In this particular case, I'm connecting the misappropriation of the cream with what I've encountered in the past in relation to other kinds of misappropriation.  I have felt judged in the past for having misappropriated funds in connection with the sale of the booklets produced by the composition class.  That judgement felt unjust to me but I have nevertheless resolved to be vigilant about this in my own choices.  In the process I have also probably developed hyper-vigilance when I observe misappropriation elsewhere.

Without being overly dramatic, I think I need to acknowledge that I often operate out of feelings of inadequacy within the constraints of limited resources. I've learned to ask the Lord for help with this, and I've seen His provision countless times.  I thank Him often for this.  Last week was no exception.  Early in the week I had prayed for the Lord to show me what I should do about carry-in food, before Hiromi went to work on Monday in fact.  This was his only work day of the week because of the eye surgery on Wednesday, so he wanted to know what groceries for the carry-in he should buy on that day.  I had no idea what to ask for and decided that probably meant that the Lord would give me an idea for something I could prepare with what I already had on hand. 

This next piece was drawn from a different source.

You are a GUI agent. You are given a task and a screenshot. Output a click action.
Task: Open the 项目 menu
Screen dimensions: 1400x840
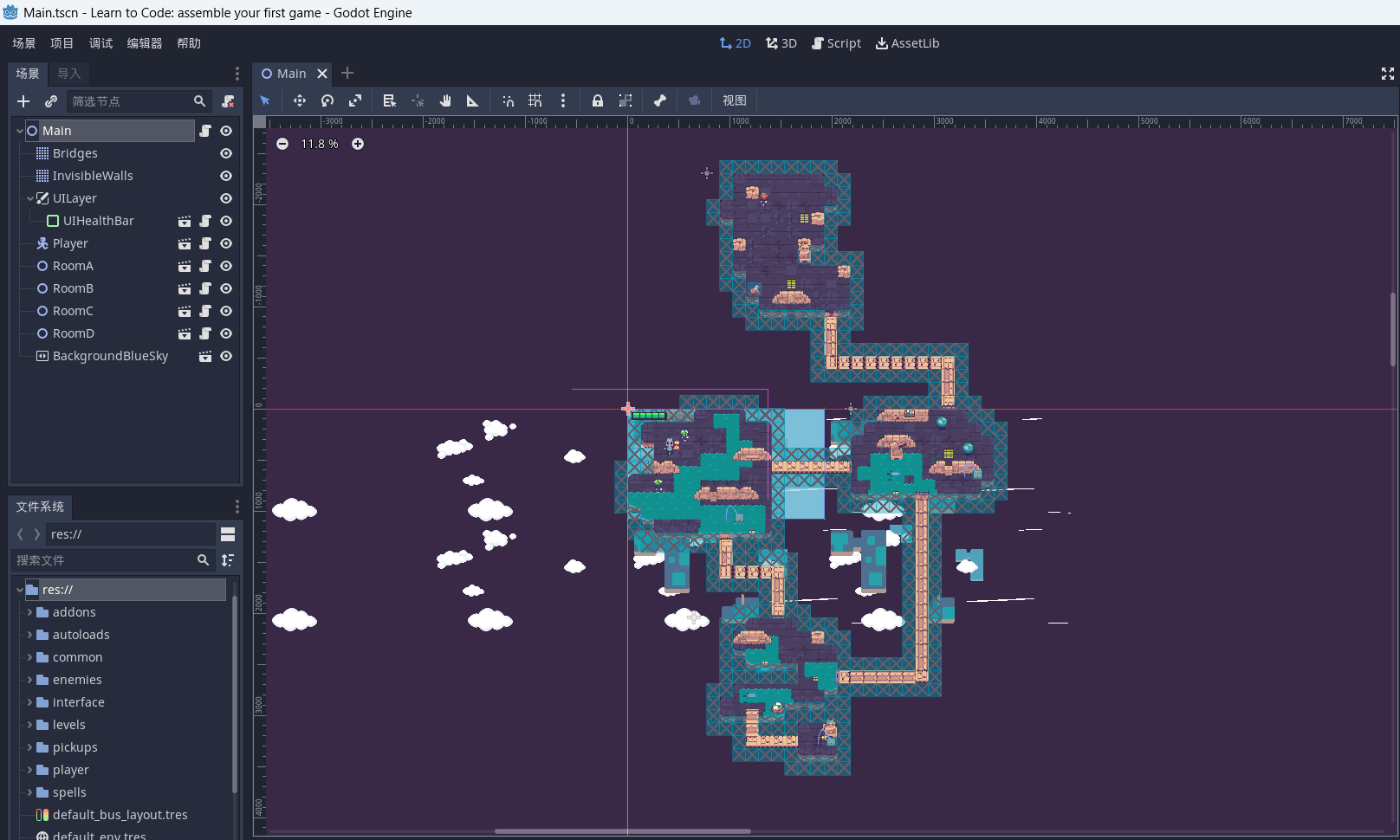click(x=62, y=43)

That's exactly what happened.  Saturday evening after we got home from the wedding, I realized that I could not think of any hot dish I had the means to prepare, but I could do two side dishes, a dessert and a salad.  Interestingly enough, it seemed to me that foods that showed up at the carry-in leaned heavily toward main dishes rather than side dishes, so I was glad I had not gone to heroic effort to bring a hot dish.  The cream that went missing messed up the plan and the provision that I had already thanked the Lord for. 

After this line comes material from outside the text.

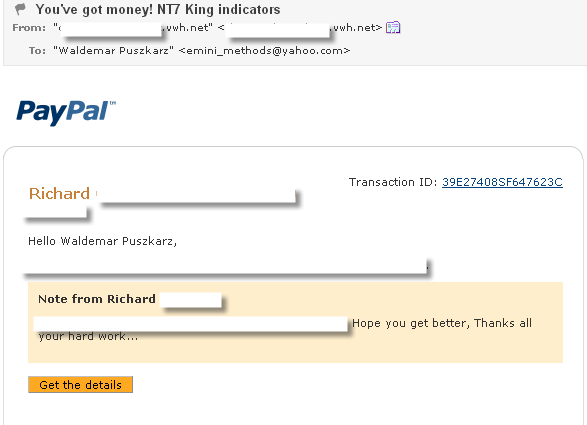This screenshot has width=587, height=425.
Task: Click empty area of the peach note box
Action: [374, 350]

I'm sure it didn't help that I had just watched Marie Yovonavitch on the witness stand at the impeachment hearings and was incensed at what she had been subjected to previously--at the hands of others who had power and used it to indulge their own blatantly selfish and devious inclinations.  I have never experienced anything close to being as egregious as what Yovonavitch endured, but I know exactly how it feels to have people in power run roughshod over anything or anyone that seems like an interference between them and what they want to do.  People doing what they want without needful consideration of the principles of right conduct involved and the effect of their actions on others doesn't set well with me.  I think my brain spaghetti was threading all the way back to this idea in the cream incident. 

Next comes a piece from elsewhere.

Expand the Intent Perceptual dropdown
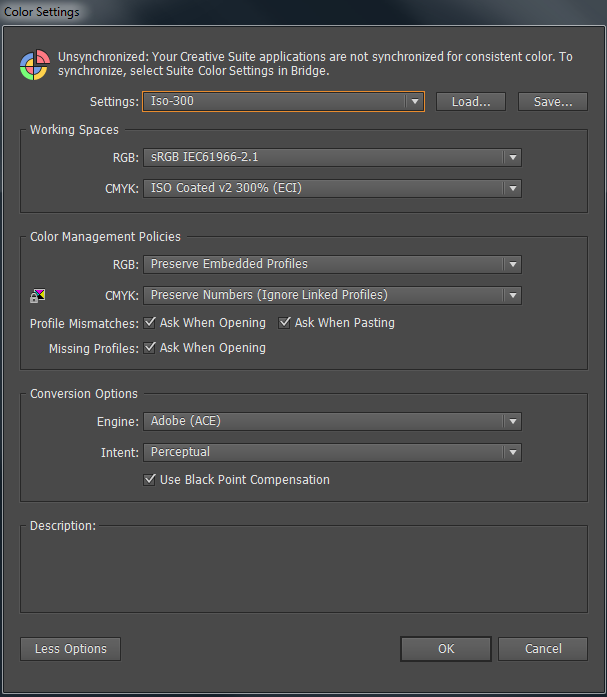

Leroy honed in on one more aspect of the cream incident in commenting on his preference for the simple pleasure of plain cream over other less healthful options such as frozen whipped topping.  I have often thought of how ridiculous the whole idea of frosting on a cake actually is from a nutritional standpoint.  The sugar in the frosting likely doubles the total amount of sugar in an unfrosted cake, although I'm as fond of good frosting as anyone.  In the case of apple grunt, I like eating it with plain cream precisely because it tones down what seems to me like a marginally over-sweetened dessert.  When I decided to serve plain cream (rather than whipped cream, to which I would almost certainly have added sugar) I was consciously making a choice to offer others the benefit of this simple, unadulterated and sugar-free add-on option.  I didn't appreciate the intervention that removed that option for others.  In this case, the brain threads were attached to information about diet and health (seeing unprocessed food as being preferable to highly processed foods, with sugar generally not serving a useful purpose nutritionally), and convictions about living simply without insistence on having the latest and greatest in everything, especially in consumable goods and perishable foods.

Now that I've dug deep and then pulled apart what I dug up, even though I haven't addressed perfectionism and who-knows-what-else, I think I understand my overreaction better.  I think if my cream ever goes missing again, I may be able to avoid another overreaction. But please don't test that ability--for me or anyone else.  Do the right thing and don't mess with the cream.